## [REQUEST]
Rewrite the lines starting at the one containing "Click the gestures file icon" and ending at the one containing "pyautogui.click(x=51, y=375)", shifting every coordinate in the answers by adding 44 to it. Leave out the pictures.

## [DATA RECORDS]
++++++++++++++++++++
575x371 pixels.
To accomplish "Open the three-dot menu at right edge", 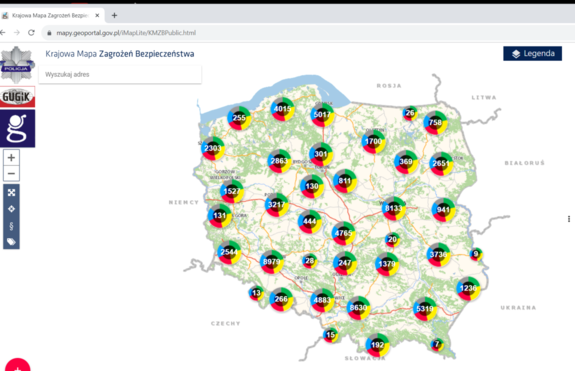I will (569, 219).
++++++++++++++++++++
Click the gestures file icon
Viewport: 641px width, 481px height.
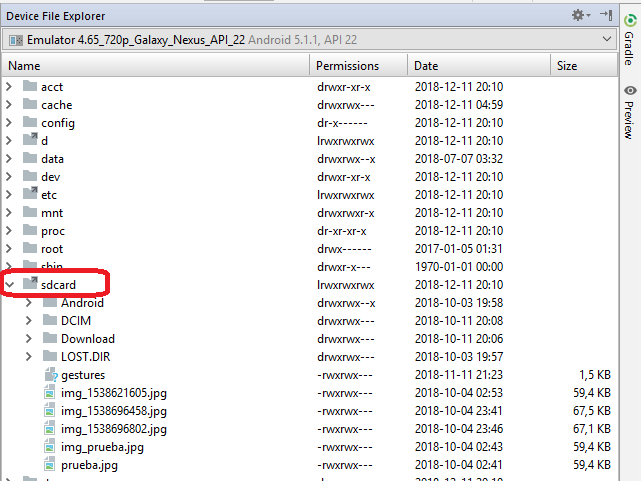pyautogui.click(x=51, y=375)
++++++++++++++++++++
## [ANSWER]
Click the gestures file icon
Viewport: 641px width, 481px height.
pyautogui.click(x=95, y=419)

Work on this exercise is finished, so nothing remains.